* EXERCISE
What lines below hold the string "tous"? Copy them all.

* RECORDS FOR PROCESSING
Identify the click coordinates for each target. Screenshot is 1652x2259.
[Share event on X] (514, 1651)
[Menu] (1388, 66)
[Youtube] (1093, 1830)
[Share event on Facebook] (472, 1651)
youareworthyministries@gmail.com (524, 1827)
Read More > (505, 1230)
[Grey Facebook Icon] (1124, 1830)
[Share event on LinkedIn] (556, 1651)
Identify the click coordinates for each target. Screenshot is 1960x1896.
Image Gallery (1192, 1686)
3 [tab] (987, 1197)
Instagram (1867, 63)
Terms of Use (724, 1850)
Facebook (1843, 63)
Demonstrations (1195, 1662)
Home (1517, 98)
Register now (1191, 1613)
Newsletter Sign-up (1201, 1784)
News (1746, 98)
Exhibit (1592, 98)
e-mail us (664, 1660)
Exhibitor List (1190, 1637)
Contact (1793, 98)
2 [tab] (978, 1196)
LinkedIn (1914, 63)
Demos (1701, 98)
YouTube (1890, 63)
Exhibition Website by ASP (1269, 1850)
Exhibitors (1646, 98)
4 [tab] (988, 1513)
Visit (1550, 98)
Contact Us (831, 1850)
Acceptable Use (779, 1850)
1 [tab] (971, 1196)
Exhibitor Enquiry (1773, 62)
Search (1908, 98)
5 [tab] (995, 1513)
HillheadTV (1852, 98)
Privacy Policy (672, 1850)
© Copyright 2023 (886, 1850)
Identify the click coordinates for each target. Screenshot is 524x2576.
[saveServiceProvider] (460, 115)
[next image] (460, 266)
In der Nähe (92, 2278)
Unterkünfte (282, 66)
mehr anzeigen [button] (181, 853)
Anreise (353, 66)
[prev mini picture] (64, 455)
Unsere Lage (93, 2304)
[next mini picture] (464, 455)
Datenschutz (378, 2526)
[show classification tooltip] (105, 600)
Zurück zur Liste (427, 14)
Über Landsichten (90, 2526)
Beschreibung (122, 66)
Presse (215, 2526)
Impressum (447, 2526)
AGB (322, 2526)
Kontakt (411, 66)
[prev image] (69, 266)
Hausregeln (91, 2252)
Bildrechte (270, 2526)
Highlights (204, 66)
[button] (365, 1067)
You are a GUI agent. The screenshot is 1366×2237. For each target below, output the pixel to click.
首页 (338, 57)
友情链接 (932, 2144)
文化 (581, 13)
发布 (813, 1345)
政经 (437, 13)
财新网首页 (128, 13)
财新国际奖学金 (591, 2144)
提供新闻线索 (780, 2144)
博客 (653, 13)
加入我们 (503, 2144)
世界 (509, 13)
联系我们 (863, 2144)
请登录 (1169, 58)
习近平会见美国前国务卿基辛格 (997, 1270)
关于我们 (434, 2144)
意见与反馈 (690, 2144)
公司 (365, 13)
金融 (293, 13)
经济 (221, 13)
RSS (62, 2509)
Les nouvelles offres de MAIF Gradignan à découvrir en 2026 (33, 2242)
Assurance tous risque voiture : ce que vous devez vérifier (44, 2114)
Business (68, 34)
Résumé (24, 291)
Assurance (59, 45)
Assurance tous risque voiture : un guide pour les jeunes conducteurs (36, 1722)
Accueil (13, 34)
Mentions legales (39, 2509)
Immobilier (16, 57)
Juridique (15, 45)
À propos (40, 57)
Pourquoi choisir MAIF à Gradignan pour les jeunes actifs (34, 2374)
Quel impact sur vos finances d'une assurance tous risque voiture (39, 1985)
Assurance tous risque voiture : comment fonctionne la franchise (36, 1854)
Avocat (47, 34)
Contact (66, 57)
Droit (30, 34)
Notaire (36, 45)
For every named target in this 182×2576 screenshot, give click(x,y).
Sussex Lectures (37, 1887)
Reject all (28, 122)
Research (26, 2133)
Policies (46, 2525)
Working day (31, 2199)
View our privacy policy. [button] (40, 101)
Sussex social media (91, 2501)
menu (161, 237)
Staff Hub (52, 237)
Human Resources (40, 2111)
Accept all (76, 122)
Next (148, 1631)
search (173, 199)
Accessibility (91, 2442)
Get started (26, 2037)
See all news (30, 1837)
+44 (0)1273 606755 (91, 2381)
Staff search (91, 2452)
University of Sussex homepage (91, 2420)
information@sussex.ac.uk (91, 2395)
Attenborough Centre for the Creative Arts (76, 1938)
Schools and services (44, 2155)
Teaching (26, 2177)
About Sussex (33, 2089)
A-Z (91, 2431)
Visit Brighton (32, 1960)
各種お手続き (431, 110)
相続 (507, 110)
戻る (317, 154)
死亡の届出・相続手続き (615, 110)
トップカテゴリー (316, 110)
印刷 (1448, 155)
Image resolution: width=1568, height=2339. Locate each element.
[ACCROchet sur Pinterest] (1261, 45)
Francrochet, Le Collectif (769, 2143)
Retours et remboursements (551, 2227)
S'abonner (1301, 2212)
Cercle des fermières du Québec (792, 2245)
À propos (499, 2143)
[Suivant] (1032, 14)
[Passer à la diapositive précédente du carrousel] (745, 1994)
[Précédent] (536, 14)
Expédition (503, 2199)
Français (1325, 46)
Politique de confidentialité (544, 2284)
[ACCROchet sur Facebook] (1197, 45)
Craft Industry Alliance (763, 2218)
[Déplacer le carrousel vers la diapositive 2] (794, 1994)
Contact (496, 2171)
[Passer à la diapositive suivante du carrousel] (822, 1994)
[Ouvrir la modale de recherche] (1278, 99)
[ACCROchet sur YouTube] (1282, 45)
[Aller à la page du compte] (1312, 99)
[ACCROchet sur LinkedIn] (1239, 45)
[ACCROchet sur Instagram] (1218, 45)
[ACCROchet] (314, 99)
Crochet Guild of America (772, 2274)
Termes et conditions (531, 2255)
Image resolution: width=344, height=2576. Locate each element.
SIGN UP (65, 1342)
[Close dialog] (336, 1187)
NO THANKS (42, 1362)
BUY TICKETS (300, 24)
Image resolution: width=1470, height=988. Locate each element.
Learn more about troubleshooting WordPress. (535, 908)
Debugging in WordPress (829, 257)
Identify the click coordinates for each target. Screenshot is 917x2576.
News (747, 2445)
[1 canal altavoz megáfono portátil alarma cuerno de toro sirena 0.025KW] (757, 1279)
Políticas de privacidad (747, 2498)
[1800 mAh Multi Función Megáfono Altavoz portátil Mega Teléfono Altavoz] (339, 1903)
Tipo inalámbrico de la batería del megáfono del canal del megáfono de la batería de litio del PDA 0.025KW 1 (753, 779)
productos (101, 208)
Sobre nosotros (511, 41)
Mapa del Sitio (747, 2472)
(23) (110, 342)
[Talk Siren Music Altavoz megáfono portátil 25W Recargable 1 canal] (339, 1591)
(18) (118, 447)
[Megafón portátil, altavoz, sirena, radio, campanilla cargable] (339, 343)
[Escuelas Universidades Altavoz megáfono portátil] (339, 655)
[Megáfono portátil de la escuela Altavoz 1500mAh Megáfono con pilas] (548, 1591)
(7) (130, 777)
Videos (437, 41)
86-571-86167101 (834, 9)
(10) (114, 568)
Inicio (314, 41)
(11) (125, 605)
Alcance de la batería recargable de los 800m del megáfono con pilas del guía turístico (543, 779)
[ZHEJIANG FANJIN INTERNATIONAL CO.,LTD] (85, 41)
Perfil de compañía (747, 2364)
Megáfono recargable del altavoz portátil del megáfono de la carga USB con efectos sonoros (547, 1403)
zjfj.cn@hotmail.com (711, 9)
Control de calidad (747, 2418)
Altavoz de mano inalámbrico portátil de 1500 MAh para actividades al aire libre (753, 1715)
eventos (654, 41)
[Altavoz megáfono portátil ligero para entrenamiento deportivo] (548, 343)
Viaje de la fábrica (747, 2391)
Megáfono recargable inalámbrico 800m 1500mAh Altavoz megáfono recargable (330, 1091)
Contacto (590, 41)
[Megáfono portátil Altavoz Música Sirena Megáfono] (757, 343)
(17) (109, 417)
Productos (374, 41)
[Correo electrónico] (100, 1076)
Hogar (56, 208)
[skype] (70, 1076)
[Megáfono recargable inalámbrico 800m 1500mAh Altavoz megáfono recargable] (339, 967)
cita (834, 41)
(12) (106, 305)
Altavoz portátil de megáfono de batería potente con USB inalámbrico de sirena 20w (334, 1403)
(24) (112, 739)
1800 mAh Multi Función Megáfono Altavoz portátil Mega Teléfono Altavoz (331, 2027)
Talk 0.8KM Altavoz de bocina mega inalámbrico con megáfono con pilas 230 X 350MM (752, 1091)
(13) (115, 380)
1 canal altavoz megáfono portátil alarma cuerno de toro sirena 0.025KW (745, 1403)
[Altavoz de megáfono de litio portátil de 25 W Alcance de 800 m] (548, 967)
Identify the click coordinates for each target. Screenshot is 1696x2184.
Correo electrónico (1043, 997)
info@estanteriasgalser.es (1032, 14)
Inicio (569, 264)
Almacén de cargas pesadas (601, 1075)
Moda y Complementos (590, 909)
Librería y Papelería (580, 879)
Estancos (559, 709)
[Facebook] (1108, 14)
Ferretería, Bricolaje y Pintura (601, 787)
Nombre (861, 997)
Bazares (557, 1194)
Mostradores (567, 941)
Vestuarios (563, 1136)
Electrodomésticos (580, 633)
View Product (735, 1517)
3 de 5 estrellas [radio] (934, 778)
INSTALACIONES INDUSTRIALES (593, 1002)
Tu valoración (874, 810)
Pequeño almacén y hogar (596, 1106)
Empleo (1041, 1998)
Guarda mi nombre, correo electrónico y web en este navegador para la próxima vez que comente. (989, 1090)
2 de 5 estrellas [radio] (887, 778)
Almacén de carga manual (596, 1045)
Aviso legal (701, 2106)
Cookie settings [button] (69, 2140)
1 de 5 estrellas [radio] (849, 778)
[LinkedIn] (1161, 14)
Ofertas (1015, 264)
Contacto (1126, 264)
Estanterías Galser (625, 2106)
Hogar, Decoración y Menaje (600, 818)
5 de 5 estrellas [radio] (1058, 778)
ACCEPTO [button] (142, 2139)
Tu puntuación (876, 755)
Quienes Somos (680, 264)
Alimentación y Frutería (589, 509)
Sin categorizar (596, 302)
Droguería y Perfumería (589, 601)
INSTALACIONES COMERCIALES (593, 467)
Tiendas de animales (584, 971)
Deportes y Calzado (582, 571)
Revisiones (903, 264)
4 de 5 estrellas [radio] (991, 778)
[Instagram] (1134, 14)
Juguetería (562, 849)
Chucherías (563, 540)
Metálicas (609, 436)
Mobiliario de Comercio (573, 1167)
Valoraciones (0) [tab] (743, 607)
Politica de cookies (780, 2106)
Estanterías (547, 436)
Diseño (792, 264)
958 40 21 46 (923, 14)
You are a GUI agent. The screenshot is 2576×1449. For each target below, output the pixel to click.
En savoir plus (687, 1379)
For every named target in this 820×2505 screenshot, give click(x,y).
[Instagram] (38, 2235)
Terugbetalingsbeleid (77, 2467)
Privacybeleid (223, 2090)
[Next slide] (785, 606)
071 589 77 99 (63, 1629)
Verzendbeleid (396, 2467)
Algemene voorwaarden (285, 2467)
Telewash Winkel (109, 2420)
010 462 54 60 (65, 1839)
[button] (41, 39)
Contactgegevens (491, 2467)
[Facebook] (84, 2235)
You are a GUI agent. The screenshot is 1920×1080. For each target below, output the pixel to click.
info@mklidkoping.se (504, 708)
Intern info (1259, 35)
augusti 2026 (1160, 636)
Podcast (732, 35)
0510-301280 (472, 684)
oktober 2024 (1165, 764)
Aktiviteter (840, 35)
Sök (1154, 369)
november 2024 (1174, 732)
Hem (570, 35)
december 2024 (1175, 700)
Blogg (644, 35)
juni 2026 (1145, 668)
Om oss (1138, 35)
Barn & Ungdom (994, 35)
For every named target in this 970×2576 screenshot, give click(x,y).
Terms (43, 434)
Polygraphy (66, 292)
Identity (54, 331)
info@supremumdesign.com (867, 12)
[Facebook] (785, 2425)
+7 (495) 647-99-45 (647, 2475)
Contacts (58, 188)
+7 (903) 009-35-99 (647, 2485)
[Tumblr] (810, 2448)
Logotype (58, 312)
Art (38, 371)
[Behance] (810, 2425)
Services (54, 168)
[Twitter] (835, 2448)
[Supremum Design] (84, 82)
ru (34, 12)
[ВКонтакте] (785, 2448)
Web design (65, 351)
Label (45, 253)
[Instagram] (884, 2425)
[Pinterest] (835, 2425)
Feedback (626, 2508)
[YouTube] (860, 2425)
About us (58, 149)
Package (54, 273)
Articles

* TASK OUTPUT
Assurance tous risque voiture : ce que vous devez vérifier (44, 2114)
Assurance tous risque voiture : un guide pour les jeunes conducteurs (36, 1722)
Quel impact sur vos finances d'une assurance tous risque voiture (39, 1985)
Assurance tous risque voiture : comment fonctionne la franchise (36, 1854)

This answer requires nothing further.